Lundi 2 juin 2025, pourtant, c'est un stade quasi-vide qui accueille la dernière Française en lice à Roland-Garros, hommes et femmes confondus. Loïs Boisson, à ce moment-là mais plus pour longtemps, est classée 361e mondiale et elle affronte la 3e mondiale, l'Américaine Jessica Pegula. Pour les experts de tennis et le public averti du tournoi parisien, il n'y a pas photo. Le match devrait être plié rapidement. Ce qui explique sans doute le désintérêt des spectateurs. Du moins au début de la rencontre. Car c'était sans compter sur la tenacité de la jeune joueuse de 22 ans, qui doit sa présence dans ce tournoi à une carte d'invitation des organisateurs. 

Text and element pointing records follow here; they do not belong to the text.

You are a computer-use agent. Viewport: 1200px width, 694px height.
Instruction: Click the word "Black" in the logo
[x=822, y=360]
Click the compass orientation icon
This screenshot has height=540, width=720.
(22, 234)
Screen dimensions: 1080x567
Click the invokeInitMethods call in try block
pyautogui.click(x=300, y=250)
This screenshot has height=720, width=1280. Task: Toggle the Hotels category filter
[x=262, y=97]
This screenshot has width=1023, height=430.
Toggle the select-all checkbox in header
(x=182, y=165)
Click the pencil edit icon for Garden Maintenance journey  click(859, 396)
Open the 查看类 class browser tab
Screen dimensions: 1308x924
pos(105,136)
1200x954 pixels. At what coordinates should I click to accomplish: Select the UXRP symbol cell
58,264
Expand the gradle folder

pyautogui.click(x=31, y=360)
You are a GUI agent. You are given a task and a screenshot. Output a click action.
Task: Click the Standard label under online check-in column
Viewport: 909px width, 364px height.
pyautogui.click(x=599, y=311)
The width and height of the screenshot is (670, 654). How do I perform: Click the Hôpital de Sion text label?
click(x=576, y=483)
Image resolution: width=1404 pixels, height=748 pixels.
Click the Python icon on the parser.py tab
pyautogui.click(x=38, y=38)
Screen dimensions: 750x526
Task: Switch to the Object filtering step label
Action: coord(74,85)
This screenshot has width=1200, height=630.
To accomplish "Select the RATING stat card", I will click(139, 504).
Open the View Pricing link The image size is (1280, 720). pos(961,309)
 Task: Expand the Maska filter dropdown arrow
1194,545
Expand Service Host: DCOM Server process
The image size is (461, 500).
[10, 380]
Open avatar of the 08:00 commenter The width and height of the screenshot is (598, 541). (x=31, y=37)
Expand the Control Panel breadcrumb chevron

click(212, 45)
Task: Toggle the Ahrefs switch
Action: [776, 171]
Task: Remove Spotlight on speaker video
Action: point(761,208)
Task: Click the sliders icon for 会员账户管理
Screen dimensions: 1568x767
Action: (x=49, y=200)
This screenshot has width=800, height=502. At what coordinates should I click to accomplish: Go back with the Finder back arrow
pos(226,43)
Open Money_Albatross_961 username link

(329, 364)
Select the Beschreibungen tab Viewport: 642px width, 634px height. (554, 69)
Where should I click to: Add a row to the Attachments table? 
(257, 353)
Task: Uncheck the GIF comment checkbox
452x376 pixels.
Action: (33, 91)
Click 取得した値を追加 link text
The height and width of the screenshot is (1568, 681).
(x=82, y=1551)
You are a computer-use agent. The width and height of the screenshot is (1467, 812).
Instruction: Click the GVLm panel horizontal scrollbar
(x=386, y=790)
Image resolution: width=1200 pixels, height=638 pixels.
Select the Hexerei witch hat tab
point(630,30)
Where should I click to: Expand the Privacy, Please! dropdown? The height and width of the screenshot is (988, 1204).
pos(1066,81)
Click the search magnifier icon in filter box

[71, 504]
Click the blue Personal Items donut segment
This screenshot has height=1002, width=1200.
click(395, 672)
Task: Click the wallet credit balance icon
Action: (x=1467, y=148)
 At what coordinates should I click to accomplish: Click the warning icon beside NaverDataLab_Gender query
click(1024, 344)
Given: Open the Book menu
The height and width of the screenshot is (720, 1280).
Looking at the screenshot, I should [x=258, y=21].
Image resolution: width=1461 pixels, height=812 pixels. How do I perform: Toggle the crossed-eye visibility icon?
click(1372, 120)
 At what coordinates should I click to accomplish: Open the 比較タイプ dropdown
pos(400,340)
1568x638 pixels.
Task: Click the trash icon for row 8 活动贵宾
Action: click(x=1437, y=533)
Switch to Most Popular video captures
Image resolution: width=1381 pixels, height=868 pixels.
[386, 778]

Au terme de plus de trois heures de duel, la Française crée l'exploit et se qualifie pour les quarts de finale. Cette fois devant des tribunes combles. Car, au rythme des points gagnés à la force du poignet de Loïs Boisson, la foule des grands jours a rejoint le court Philippe Chatrier, désormais totalement acquis à sa cause, sous le charme du spectacle offert par la jeune joueuse. C'est son prénom "Loïs, Loïs !" qui résonne sur les gradins.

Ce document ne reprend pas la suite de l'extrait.